◆ Problem statement: Your answer should be the lines from the start of the records through the line with "Select the Designer events mode radio button", copied word for word.

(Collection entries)
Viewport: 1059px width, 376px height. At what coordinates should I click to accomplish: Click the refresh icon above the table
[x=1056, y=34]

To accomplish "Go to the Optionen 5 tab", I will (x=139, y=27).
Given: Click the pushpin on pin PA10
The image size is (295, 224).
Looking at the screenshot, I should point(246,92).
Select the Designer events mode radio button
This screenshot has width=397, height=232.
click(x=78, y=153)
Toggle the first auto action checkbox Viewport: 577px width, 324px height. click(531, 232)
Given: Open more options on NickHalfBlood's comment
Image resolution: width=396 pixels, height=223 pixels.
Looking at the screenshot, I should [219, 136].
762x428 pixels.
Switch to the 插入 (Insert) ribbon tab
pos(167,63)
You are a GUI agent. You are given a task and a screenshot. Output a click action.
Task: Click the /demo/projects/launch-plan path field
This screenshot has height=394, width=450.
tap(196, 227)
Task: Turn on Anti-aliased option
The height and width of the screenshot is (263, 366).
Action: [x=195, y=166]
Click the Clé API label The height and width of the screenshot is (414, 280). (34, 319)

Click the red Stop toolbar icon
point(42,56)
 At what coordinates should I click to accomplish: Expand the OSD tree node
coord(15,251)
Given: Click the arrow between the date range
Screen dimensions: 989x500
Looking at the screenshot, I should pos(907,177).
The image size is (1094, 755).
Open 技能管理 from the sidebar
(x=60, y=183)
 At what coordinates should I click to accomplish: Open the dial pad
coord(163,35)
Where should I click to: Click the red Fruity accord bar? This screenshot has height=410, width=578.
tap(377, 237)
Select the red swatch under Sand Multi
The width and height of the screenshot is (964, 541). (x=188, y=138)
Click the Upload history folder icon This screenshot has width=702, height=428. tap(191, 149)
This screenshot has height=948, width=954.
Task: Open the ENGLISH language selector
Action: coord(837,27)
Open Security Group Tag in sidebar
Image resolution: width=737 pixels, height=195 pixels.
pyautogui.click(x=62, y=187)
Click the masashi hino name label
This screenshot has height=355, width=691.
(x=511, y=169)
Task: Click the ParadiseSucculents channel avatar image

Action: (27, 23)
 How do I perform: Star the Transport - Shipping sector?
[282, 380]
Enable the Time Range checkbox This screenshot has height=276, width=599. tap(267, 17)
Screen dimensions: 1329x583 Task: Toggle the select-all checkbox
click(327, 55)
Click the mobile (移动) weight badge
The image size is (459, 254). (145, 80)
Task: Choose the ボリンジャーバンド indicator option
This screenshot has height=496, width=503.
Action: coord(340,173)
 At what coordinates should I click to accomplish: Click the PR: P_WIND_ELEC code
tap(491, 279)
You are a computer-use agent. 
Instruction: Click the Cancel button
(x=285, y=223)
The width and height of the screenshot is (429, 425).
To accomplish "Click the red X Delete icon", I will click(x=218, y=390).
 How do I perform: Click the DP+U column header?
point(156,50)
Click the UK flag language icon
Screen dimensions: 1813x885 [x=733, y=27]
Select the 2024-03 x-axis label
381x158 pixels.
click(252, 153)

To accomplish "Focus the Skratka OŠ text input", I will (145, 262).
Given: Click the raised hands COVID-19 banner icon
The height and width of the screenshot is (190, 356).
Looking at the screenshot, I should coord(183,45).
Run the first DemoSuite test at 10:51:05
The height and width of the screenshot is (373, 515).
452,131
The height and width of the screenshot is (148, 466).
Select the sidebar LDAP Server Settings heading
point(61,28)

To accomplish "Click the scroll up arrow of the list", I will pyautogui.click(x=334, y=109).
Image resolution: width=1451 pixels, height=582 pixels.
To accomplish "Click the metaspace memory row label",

◆ Solution below:
Viewport: 1059px width, 376px height. At what coordinates should I click to accomplish: Click the refresh icon above the table
[x=1056, y=34]

To accomplish "Go to the Optionen 5 tab", I will (x=139, y=27).
Given: Click the pushpin on pin PA10
The image size is (295, 224).
Looking at the screenshot, I should point(246,92).
Select the Designer events mode radio button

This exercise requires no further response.